━━━ PASSAGE SHOWN ━━━
In [1]:
import os
if os.path.basename(os.getcwd()) == "notebooks":
    os.chdir("..")
%cd .
%load_ext autoreload
%autoreload 2

/home/jh/code/til/til-23-cv


## Training Suspect Recognition

In [2]:
import timm
import torch
from til_23_cv import LitImEncoder, ArcMarginProduct, LitImClsDataModule
from lightning.pytorch import Trainer, seed_everything
from lightning.pytorch.callbacks import (
    ModelCheckpoint,
    DeviceStatsMonitor,
    EarlyStopping,
    LearningRateMonitor,
)

### Settings

Picking the model backbone, batch size, image size, etc...

In [3]:
# NOTE:
# {model}_{size}_{patch size}_{im size}.{train method}_{dataset}
# m38m is Merged-38M, combines A LOT of datasets.
# ft refers to fine-tuning on a smaller dataset later.
# so m38m_ft_in22k_in1k means pretrained on Merged-38M, then finetuned on
# ImageNet-22k followed by ImageNet-1k.
# Clip models might be useful for their zero-shot capabilities.
display(timm.list_models(pretrained=True, filter="*dino*"))
# backbone = "eva02_large_patch14_448.mim_m38m_ft_in22k_in1k"
# backbone = "eva02_tiny_patch14_336.mim_in22k_ft_in1k"
# https://huggingface.co/timm/vit_small_patch14_dinov2.lvd142m
backbone = "vit_small_patch14_dinov2.lvd142m"

im_size = 224
batch_size = 144
num_workers = 12

['resmlp_12_224.fb_dino',
 'resmlp_24_224.fb_dino',
 'vit_base_patch8_224.dino',
 'vit_base_patch14_dinov2.lvd142m',
 'vit_base_patch16_224.dino',
 'vit_giant_patch14_dinov2.lvd142m',
 'vit_large_patch14_dinov2.lvd142m',
 'vit_small_patch8_224.dino',
 'vit_small_patch14_dinov2.lvd142m',
 'vit_small_patch16_224.dino']

### Data Module

In [4]:
data = LitImClsDataModule(
    "data/til23reid",
    im_size=im_size,
    batch_size=batch_size,
    num_workers=num_workers,
)
# `setup()` is automatically called; Calling here to check number of classes.
data.setup("fit")
nclasses = len(data.train_ds.classes)
print(nclasses)
━━━ GIVEN ENTRIES ━━━
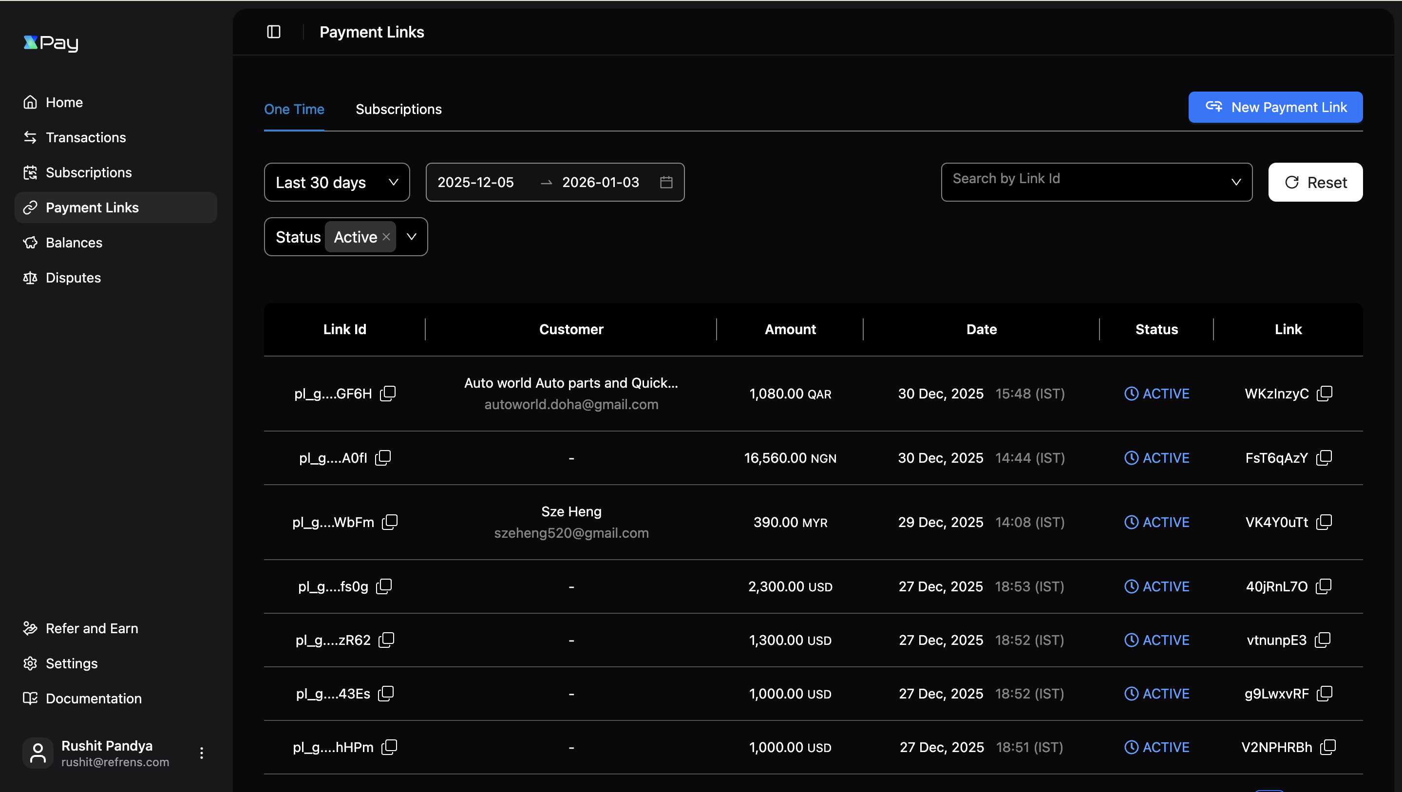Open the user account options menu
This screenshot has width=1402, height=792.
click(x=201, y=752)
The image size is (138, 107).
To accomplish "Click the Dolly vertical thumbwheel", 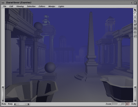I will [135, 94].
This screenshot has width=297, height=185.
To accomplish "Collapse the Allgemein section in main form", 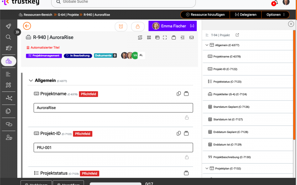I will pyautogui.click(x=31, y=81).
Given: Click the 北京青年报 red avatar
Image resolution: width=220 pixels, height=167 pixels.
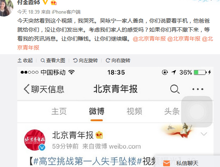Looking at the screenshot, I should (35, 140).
━━━
*WORK TO DO:*
A. In the suspect recognition notebook, what value is assigned to the batch size?
B. Set down the records from the line containing "Given: Click the 北京青年报 red avatar" up to and including the last line of the records, exactly as they appear, leaving out the pictures.

*RESPONSES TO THE EXERCISE:*
A. 144

B.
Given: Click the 北京青年报 red avatar
Image resolution: width=220 pixels, height=167 pixels.
Looking at the screenshot, I should (35, 140).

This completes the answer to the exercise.